I have complaints about langgraph and I should write them down to make sure they are reasonable instead of emotional rant.

frequent change of naming, immature product, confusing doc:
- LangGraph platform is changed to Langsmith Platform. and there’s Langsmith Platform “with deployment”. I think it’s confusing to name a product variant using “with”
- langchain-v0 becomes langchain-classic
- langgraph-prebuilt become langchain-agents
- I am actually not sure whether v1 doc is improved so much more or I suffer from pre-v1 doc for too long.
config vs runtime
- it’s really hard to figure out what langgraph runtime is doing, especially when you print config during graph execution. It has a bunch of runtime related metadata
- when defining nodes, should you use config or runtime as the second argument? If using runtime, how would you pass thread_id when invoking the graph?
  - I have figured it out (only by looking at langgraph’s source code, which is not a very pleasant experience)
  - answer: you need to pass context
- default config, graph-bound config, user-provided config: which one is taking effect?
- to get “typed” config schema, I think runtime is the way to go
- in langgraph’s documentation, there’s a mixed of use in both config and runtime
human-in-the-loop
- not ergonomic, a lot of bugs in early versions
- interrupt() API improves a lot but it still feels clunky
- actually I am not sure if there’s better solution provided by others
type hint in node definition can break graph behavior in unexpected way
there was a bug that when you use pydantic.BaseModel as graph state, it will return the value that is not fully validated / coerced. This one of the most frustrating bug and can be eloborated more.
RemoteGraph doesn’t work when there’s non-primitive types in graph state because it cannot serialize it correctly using orjson.

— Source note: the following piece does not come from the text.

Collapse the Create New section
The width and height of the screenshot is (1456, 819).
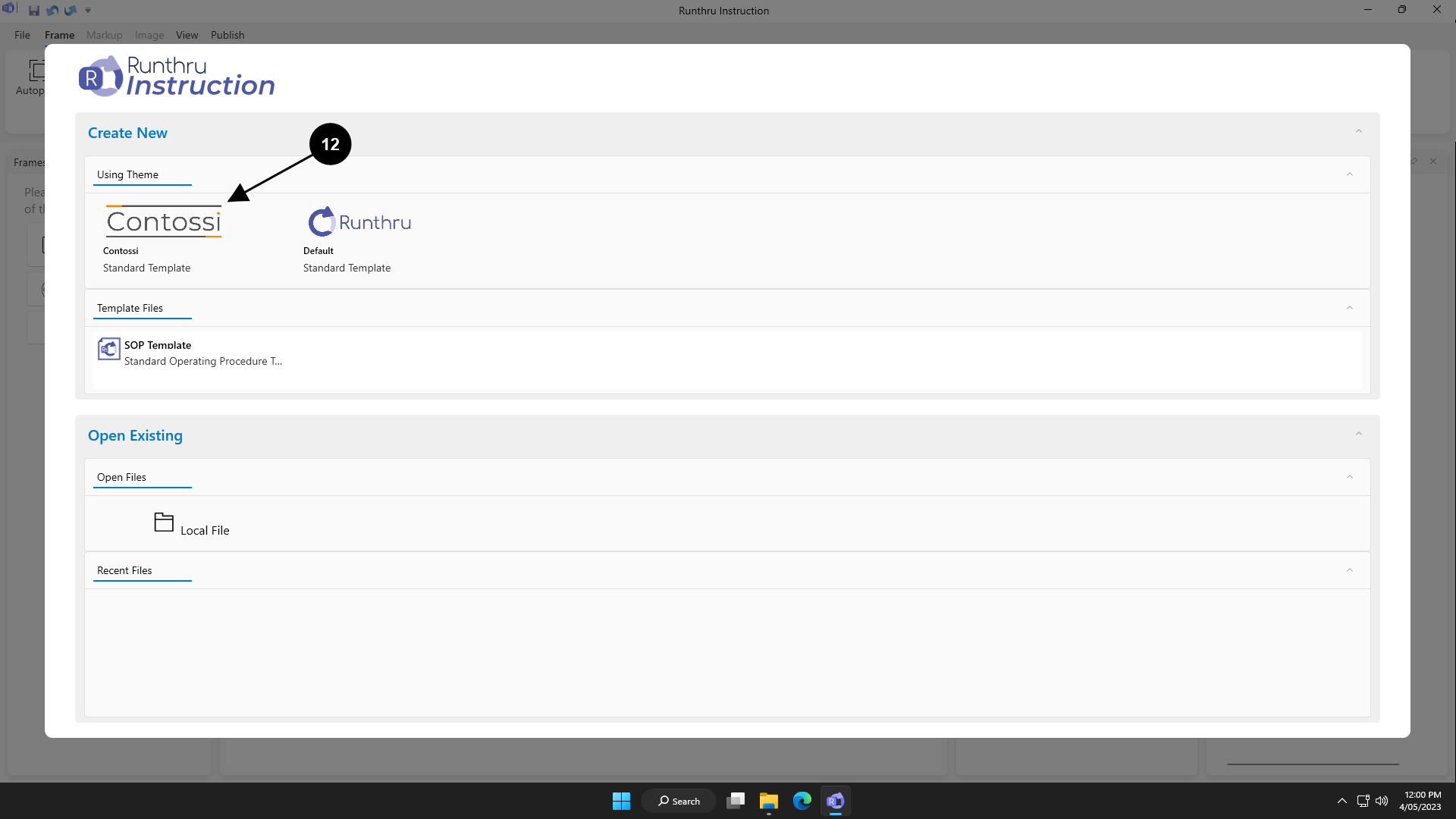pyautogui.click(x=1358, y=132)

I like pydantic-ai much more:

the type of their Agent is generic in the dependency DepsT and output type OutputT
the codebase is pleasant to read and hack a customized solution is very doable
logfire is nice as well
Their trace-based eval makes sense to me. I think that’s the correct thing to do: extract features from your agent’s OTel trace and go back to the traditional data science pipeline for agent evaluation.